Quick Bites: Sharks fall to Kraken in first meeting
There’s only room for one sea creature in this league … and last night, it wasn’t the Sharks.
Last night was a landmark game for the Shark Tank — it was the first time the San Jose Sharks met and hosted their new division mates, the Seattle Kraken. And who else would be a part of the welcome party than three former Sharks players? Ryan Donato, Joonas Donskoi and Alexander True made up the starting line for the Kraken, in what was a homecoming for the ages.
The first period was a relatively equal game, with both teams earning extended offensive zone time, some dangerous chances and a couple of awe-inducing stops from goaltenders James Reimer and Chris Driedger.
This was probably the fastest first period the Sharks have played in a long time, since there was no whistle or tv break for over 10 minutes, which meant two things: 1) both teams were playing a clean, fast game, and 2) San Jose had time to settle into the groove of the game. First periods have been the toughest for the Sharks as of late, and while the Kraken controlled the first five minutes, the game opened up quickly.
There were no goals, penalties or big moments in the first period, but there were a lot of positives signs. First, Reimer’s aggressive net-front presence was huge. He comes out of his crease to challenge far more often than he plays the puck, making him both an active part of the play (and therefore more likely to save the puck) and actively engaged. Reimer made several nifty kick saves and windmilling glove saves — all on routine shots, but you can’t deny the man has style. Plus, he currently has the fourth-highest save percentage in the NHL, coming back from illness to continue to reign supreme.
While in the offensive zone, the Sharks did a good job of throwing pucks on the net, even if they weren’t shots from optimal angles. Playing with urgency and leveling as many pucks on the net as possible is a key part of San Jose’s ideal style of play, but it’s easy to get away from that narrative. Take a look at any of the team’s losses, and a lack of offensive-zone urgency is a common denominator.

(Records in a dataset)
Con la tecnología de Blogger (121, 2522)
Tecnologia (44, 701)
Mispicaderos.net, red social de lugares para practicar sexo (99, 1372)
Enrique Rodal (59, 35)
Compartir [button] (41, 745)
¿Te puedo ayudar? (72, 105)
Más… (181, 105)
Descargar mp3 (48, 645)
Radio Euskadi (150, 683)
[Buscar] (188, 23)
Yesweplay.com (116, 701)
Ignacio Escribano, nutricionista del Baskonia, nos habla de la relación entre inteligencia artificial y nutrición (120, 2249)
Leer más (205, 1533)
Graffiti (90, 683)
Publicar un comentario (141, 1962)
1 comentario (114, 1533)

* **Written instruction 1**
Answer these questions using the Sharks–Kraken game recap.
(a) Which three former Sharks players made up the Kraken's starting line?
(b) For how long did the first period go without a whistle or TV break?
(c) Where does Reimer currently rank in save percentage in the NHL?
* **Written instruction 2**
Resume the Sharks–Kraken game recap, picking up right after its final sentence.

* **Task response 1**
(a) Ryan Donato, Joonas Donskoi and Alexander True.
(b) Over 10 minutes.
(c) Fourth-highest.

* **Task response 2**
Finally, rookie Jonathan Dahlen is the (underrated) king of setting up key scoring opportunities for his line mates. Whether driving the net or cycling the puck behind it, he’s creative and generous with his plays. The one problem is that his line mates don’t always capitalize upon those established chances. Noah Gregor sat on the top line for this game with Logan Couture and Dahlen, so the missed passes and miscommunication is most likely due to the top line still trying how to blend their skillsets and experience.
The first period ended with a minute and a half of high-energy chances from the Kraken, and the tired Sharks couldn’t clear the puck or bring it out. If there’s one thing San Jose struggles with, it’s finding the energy to maintain a strong defensive presence in their own zone at the end of periods. Or, in other words, they’re gassed and can’t be bothered.
The second period began much the way of the first, with end-to-end low-chance play from both teams. Neither are known for the defense, but that was fast becoming the formula for the game. Both teams were fast and energetic, but the defense was working overtime, like Seattle’s Adam Larsson, who played goalie for an empty net and robbed Matt Nieto of a goal.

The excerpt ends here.